Selfie con il neonazista, è bufera su Salvini

Tommy Robinson è un membro dell'estrema destra britannica, portatore di istanze antislamiche e islamofobe. È stato condannato e incarcerato diverse volte per violenza, stupefacenti e truffa. Risulta uno dei fondatori della English Defence League ed è stato consigliere politico di Gerard Batten ai tempi leader dell'UKIP. Tra il 2004 e il 2005, è anche stato membro del British National Party, partito neofascista e nazionalista bianco.
Il vicepremier Matteo Salvini lo ha accolto nel suo ufficio del ministero dei Trasporti e delle Infrastrutture, con tanto di stretta di mano e selfie per i social media.
Il suo ospite è stato condannato al carcere più volte, per vari reati, compreso il possesso di cocaina e l'oltraggio alla corte. In passato, Robinson ha ammesso l’uso di droga, pur negando le accuse avanzate da ex collaboratori, i quali sostengono avrebbe utilizzato i fondi delle donazioni all'Edl per acquistare cocaina o pagare prostitute. Durante gli anni della pandemia è stato una figura molto visibile del fronte contrario alle restrizioni sanitarie e ai vaccini contro il Covid-19. Non mancano poi condanne per aggressioni varie, soprattutto durante le manifestazioni antimigrazione degli scorsi mesi.

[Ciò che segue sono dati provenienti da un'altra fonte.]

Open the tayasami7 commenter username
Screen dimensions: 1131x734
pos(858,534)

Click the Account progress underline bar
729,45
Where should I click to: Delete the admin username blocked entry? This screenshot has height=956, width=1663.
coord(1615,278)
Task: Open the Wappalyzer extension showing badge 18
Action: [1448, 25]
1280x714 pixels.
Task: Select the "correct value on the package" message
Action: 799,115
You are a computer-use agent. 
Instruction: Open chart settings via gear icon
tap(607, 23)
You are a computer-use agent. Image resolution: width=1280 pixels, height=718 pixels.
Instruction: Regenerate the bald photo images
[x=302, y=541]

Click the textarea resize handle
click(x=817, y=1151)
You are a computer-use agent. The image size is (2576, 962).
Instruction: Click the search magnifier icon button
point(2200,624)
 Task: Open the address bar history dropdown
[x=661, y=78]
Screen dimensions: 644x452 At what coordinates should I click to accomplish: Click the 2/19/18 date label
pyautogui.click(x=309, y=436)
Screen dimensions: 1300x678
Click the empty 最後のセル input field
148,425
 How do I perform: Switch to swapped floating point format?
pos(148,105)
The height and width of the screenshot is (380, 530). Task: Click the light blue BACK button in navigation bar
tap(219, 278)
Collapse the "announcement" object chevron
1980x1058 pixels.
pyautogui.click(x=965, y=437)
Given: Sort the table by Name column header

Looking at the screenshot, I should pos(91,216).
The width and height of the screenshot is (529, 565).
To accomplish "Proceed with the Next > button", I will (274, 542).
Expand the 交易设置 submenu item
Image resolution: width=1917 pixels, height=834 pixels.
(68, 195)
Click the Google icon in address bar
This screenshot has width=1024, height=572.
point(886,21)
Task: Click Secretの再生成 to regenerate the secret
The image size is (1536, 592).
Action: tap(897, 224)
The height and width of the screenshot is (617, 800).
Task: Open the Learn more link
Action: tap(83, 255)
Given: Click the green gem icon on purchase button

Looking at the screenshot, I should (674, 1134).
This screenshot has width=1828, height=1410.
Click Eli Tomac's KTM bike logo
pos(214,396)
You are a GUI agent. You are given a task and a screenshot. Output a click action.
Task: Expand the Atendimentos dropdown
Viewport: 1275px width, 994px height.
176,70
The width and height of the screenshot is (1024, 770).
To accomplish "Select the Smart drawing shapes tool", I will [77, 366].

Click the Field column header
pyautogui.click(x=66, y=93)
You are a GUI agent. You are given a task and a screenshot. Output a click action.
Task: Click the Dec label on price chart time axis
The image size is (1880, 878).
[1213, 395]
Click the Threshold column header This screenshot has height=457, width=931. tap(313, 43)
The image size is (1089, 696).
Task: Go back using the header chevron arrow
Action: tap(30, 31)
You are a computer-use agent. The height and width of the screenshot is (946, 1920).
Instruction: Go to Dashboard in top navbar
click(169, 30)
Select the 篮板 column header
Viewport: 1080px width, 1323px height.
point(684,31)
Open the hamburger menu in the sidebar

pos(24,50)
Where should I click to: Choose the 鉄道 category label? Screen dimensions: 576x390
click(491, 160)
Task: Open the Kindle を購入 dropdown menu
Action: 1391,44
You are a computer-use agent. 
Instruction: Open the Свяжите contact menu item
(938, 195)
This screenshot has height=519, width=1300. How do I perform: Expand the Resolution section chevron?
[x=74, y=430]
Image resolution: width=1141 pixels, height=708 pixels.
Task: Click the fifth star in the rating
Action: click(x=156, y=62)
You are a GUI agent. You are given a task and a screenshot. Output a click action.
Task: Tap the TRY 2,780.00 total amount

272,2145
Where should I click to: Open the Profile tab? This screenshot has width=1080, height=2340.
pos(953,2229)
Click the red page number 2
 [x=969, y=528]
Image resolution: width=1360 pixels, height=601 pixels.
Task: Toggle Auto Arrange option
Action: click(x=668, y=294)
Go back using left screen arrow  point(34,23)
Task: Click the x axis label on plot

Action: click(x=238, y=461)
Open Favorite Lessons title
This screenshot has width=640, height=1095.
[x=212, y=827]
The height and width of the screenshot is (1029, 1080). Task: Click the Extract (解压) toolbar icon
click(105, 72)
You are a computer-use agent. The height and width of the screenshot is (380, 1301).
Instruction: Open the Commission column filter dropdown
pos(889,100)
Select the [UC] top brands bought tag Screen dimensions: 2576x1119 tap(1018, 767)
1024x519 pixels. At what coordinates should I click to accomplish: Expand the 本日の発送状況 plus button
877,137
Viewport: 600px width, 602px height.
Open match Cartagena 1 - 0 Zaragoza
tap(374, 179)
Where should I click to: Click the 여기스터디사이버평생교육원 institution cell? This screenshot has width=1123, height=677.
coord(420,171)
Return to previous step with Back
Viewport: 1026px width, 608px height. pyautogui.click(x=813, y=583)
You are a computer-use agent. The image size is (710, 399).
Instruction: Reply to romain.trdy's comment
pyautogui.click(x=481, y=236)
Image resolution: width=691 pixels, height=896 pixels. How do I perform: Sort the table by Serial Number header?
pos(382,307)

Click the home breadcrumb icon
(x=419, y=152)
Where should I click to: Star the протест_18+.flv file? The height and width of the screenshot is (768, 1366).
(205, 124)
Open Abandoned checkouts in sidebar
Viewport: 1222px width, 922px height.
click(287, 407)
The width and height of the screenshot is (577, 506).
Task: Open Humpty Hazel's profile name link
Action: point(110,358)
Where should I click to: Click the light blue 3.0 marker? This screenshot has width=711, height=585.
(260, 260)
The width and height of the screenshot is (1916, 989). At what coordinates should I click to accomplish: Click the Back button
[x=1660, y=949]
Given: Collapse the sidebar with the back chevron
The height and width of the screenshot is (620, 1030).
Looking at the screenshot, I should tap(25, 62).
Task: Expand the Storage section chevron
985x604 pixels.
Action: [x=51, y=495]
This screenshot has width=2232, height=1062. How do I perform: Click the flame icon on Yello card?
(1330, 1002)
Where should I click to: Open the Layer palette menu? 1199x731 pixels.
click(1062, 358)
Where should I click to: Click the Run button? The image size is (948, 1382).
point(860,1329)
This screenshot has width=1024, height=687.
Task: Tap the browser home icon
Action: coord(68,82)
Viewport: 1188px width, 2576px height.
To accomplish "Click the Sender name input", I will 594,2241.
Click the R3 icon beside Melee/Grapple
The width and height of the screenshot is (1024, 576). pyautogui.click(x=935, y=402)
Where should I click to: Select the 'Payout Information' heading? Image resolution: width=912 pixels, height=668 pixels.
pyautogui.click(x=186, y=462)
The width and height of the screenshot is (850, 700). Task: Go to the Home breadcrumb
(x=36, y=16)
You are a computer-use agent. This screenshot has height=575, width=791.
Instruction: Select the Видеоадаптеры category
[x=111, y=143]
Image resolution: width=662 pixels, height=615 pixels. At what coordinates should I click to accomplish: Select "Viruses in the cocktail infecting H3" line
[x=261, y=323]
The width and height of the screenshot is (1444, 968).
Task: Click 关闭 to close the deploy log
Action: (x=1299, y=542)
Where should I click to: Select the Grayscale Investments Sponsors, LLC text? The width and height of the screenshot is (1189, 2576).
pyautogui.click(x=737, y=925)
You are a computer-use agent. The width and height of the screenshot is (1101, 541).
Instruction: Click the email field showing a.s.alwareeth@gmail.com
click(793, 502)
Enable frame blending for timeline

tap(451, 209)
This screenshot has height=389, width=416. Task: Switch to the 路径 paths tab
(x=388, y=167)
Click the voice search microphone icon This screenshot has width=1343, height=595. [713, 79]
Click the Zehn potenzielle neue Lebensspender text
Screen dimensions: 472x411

La fotografia dell'incontro tra i due sovranisti è stata pubblicata sui social di Musk dallo stesso Robinson, il quale ha scritto: “L'immigrazione, gli attacchi alla nostra cultura e identità non colpiscono solo la Gran Bretagna, ma l’Europa nel suo complesso. L'Europa deve unirsi e lottare insieme. Ho avuto l’onore di stringere la mano a un uomo a cui ho guardato sin dall’inizio del mio attivismo, un leader senza paura, un uomo forte dell’Europa, vicepremier d’Italia”.
Pare che Salvini abbia scelto di non rilanciare quel commento sui suoi canali social, anche perché quell'incontro ha dato a Robinson una legittimazione politica senza precedenti nonostante sia ritenuto impresentabile nel suo paese.